Back in the dark days before legal weed, we were left scrambling for viable excuses to score our medical marijuana cards. People were claiming just about everything under the sun and ‘insomnia’ was the perfect vague excuse for many smokers. Ironically today, new research is making a case for marijuana-induced insomnia.

Although marijuana is often prescribed to treat insomnia and other sleep related issues, there has actually been very little research on the subject until now. Oddly enough, some of the preliminary research illustrates fairly negative side effects of long-term marijuana use on basic sleep functions.

Dr. Nitun Verma, a specialist in sleep medicine and Chief Medical Officer of Peerwell, a company treating chronic disease, explains that marijuana, regardless of its prescribed purpose, actually disturbs REM sleep. Most scientist agree that the REM cycle of sleep is the stage in which you receive the majority of sleep’s restorative benefits.

A study published in Sleep Medicine Reviews, showed marijuana/THC (either smoked or ingested orally) greatly reduced REM sleep, in general.
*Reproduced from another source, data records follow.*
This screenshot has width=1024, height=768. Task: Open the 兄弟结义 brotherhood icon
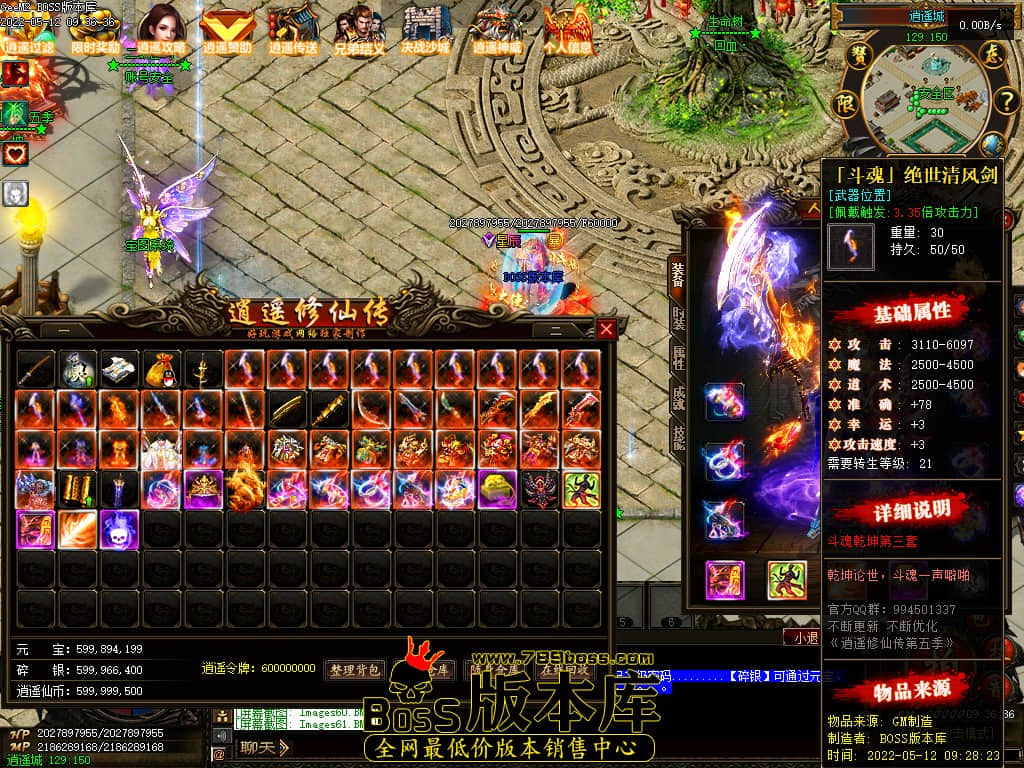(x=360, y=31)
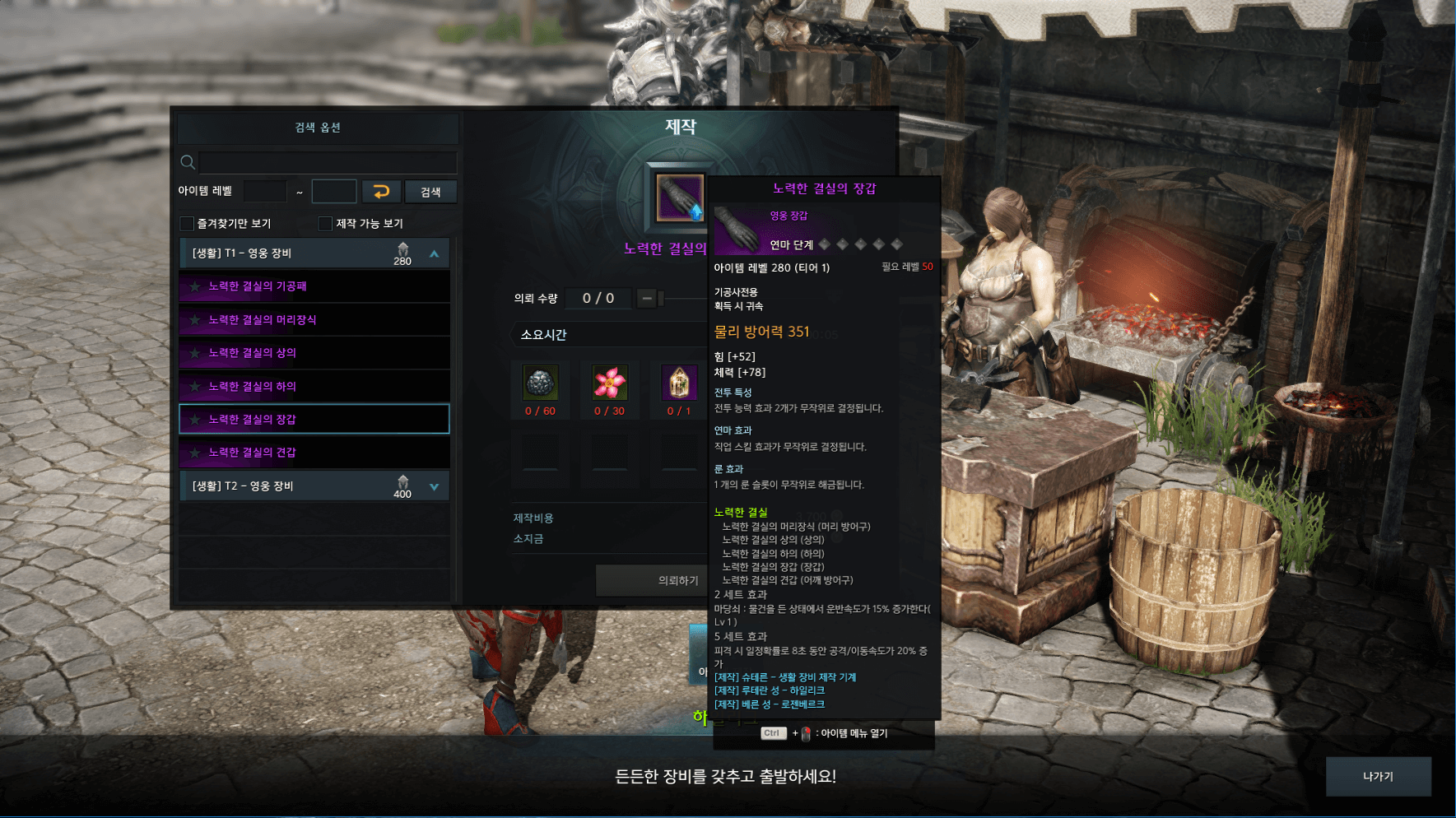
Task: Collapse the [생활] T1 - 영웅 장비 category
Action: tap(434, 254)
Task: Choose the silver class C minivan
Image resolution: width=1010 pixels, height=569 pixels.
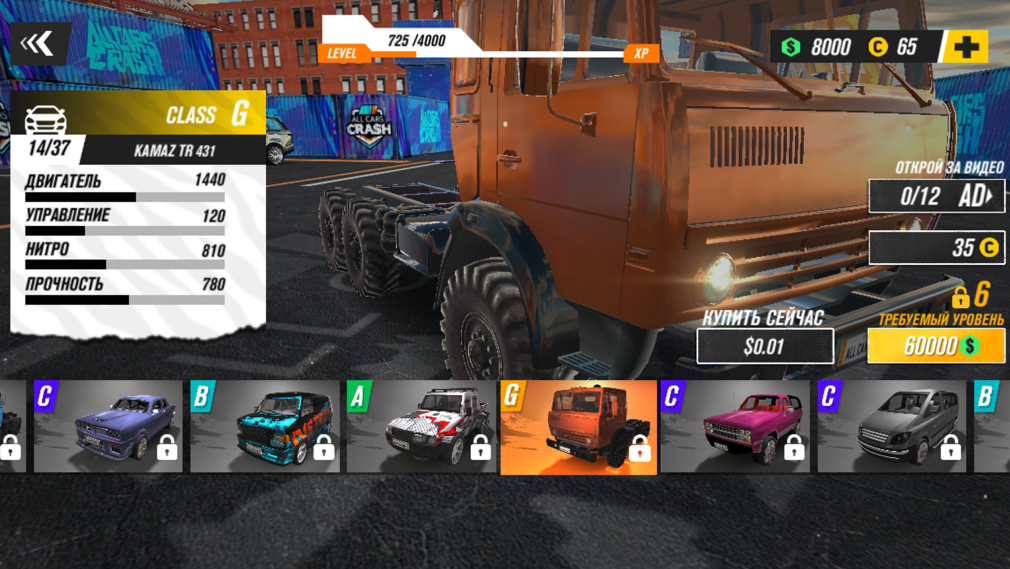Action: click(x=891, y=427)
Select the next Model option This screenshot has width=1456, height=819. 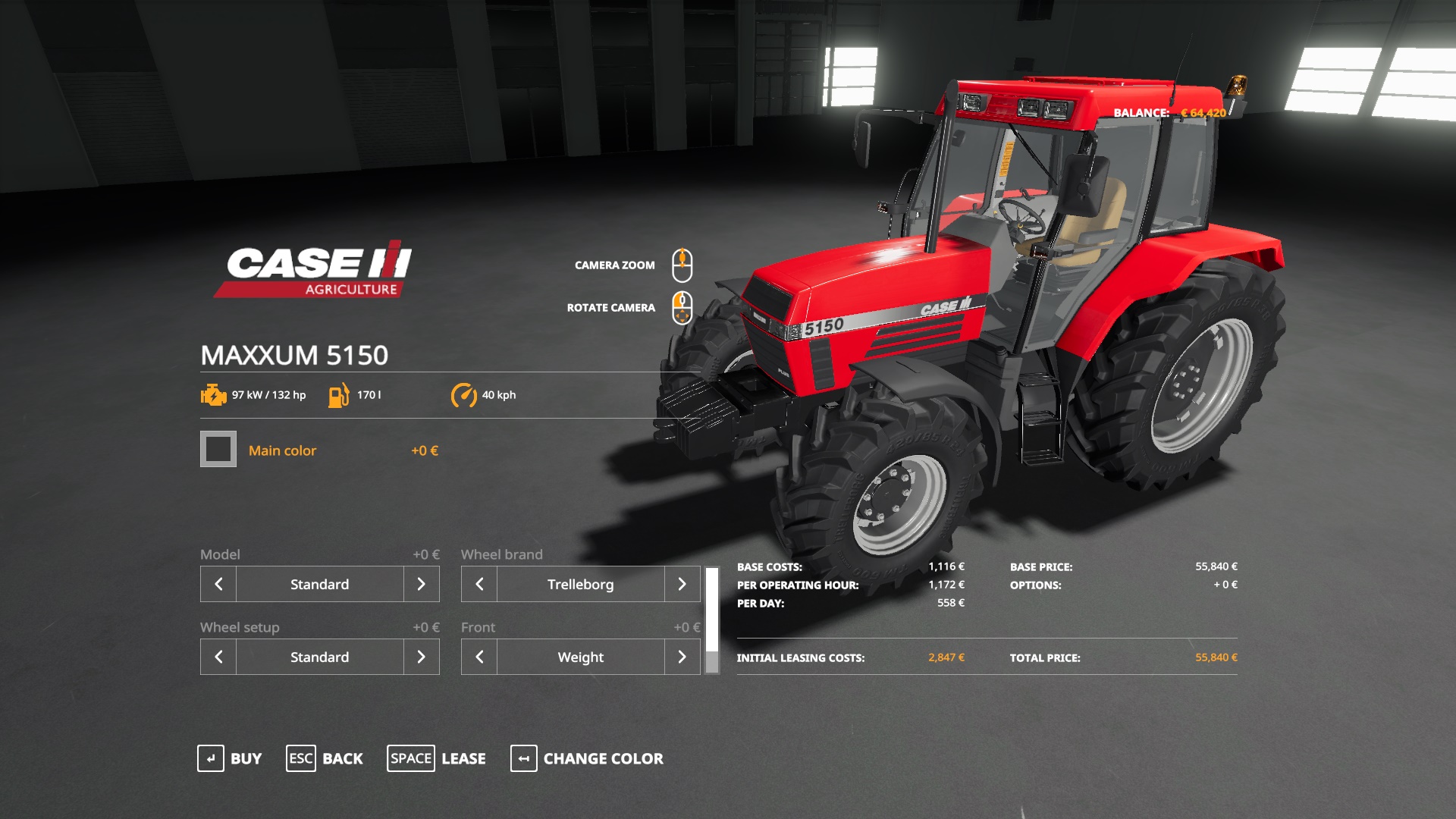(422, 584)
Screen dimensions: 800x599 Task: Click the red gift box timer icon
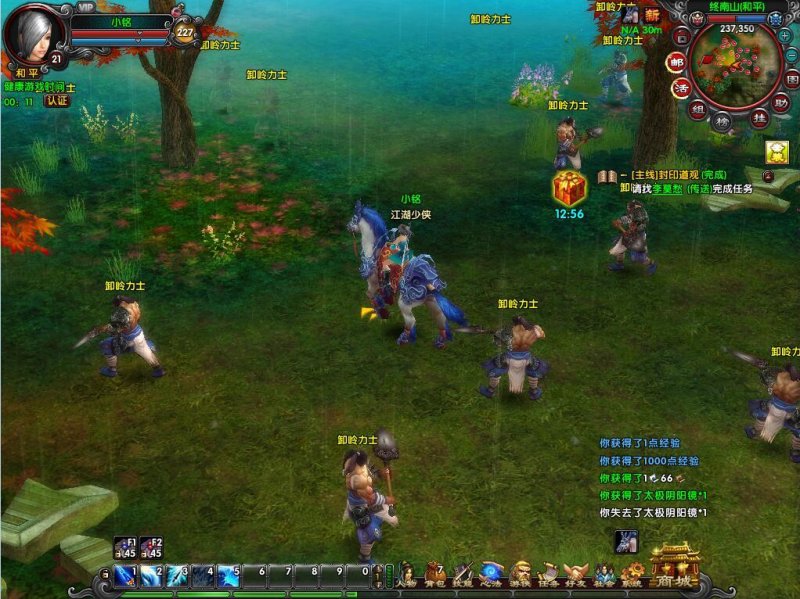(x=568, y=188)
As explained by Lifehacker: “marijuana can shorten the time it takes to fall asleep, but if you don’t do ingest or smoke it consistently, you’ll take longer to fall asleep… However, as you continue to consume, your slow-wave sleep [restorative sleep] will get severely reduced, reducing the restfulness your sleep is supposed to provide.”

When you start treating your sleep issues with weed, it’s great at first. A few days of low or no REM sleep isn’t going to kill you. Flash forward a few days, and that’s when we start to experience the physical depletion of robbed REM. Before you know it, it’s three in the morning and you’re up watching late-night televangelist infomercials praying for sleep or the apocalypse (either/or). Once that phase hits, you just keep self-medicating with more and more weed, thinking that your body is developing a tolerance and, just like that: we’re physiologically addicted, hooked, helpless sleepless weed junkies.

As with everything else, for a better night’s sleep marijuana may be best used in moderation or at least spaced out long enough to help normalize and regulate our basic sleep patterns, or else our eyes will be bloodshot for a different reason.